The researchers used data from the March Current Population Surveys from 1979 through 2013, and controlled for many other factors that could be associated with income. If you're interested in the full methods, I encourage you to go read the paper, as it's well written. I want to focus on the results here.

Workers in health care are more educated in general than those in other sectors. Non-professional health care workers average between 0.3 and 0.6 years more in schooling that non-health-sector employees. Professional health care employees, like nurses and physicians average from more than 1 to almost 6 more years of schooling.

After controlling for other factors, workers in health care make about 3% more than those of comparable workers in non-health care sectors. That's more, but not as much as many might think. The spread is not even though. Those in the bottom quartile of health care employees make about the same as non-health care employees, while those in the top quartile make about 4.7% more than their non-health care counterparts.

Health care professionals, on the other hand, make quite a bit more. Nurses make about 40% more than would be predicted by education, experience, and demographics. Physicians earn almost 50% more than would be predicted. The spreads are different, though. Nurses at the lower end of the pay spectrum earn more than their counterparts in the non-health care world, compared to those at the higher end of the pay scale. For doctors, the opposite it true; there's more of a difference at the higher end of the spectrum.

Contrary to what many might think, having a job in the health care sector does not lead to larger salaries, on average, compared to working in other areas. Nonprofessionals in health care earn very similar amounts to those outside of health care. Those employed in nursing homes earn less than you would expect, even. The exception is professionals, including nurses and physicians. But such professionals comprise a minority of the health care workforce, making it unlikely that high salaries, in general, can be blamed for outsized health care spending.
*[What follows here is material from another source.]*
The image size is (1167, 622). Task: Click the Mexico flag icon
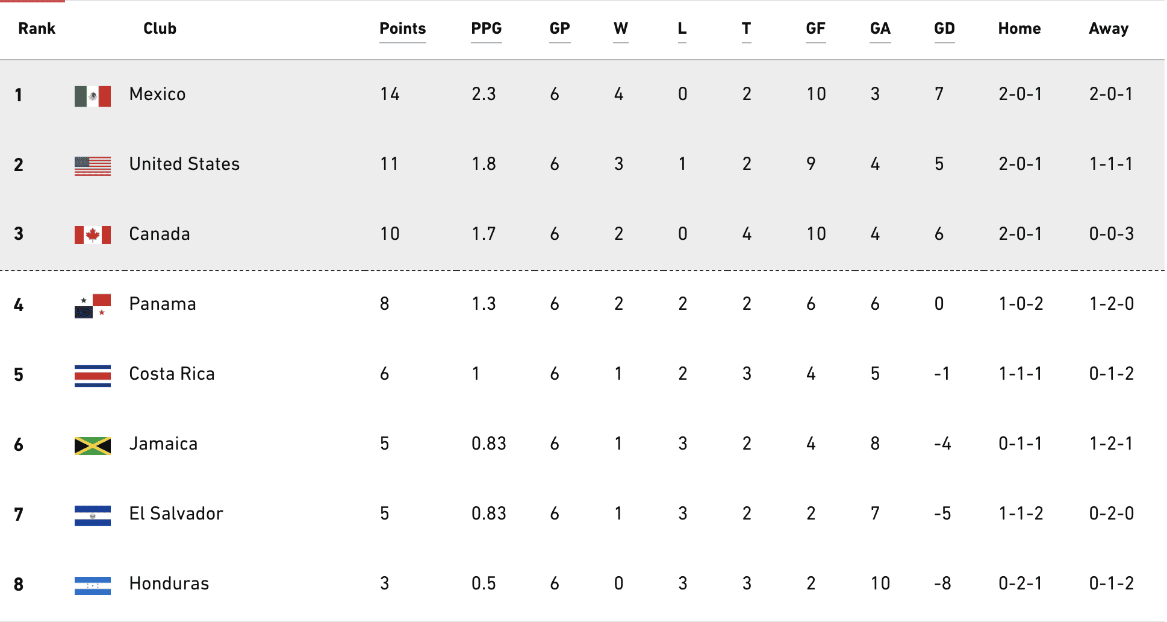pyautogui.click(x=93, y=96)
Physicians compensation is less than 10% of all health care spending, and nurses account for less than 7%. As this paper reports, if tomorrow somehow policy makers were able to strip all extra pay for health care professionals above what you'd expect they'd make in other sectors, overall health care spending would be reduced by only 6%. Further, given that the pay differentials haven't been increasing over recent time, doing so would do nothing to bend the curve in the future.

The conclusion of the paper is as follows:

These results suggest that efforts to reduce the rate of growth in prices paid for health care services cannot be accommodated primarily through reductions in the pay of health-sector employees. Instead, such efforts will likely require providers to improve their productivity, producing the same services with fewer, or less costly, labor inputs.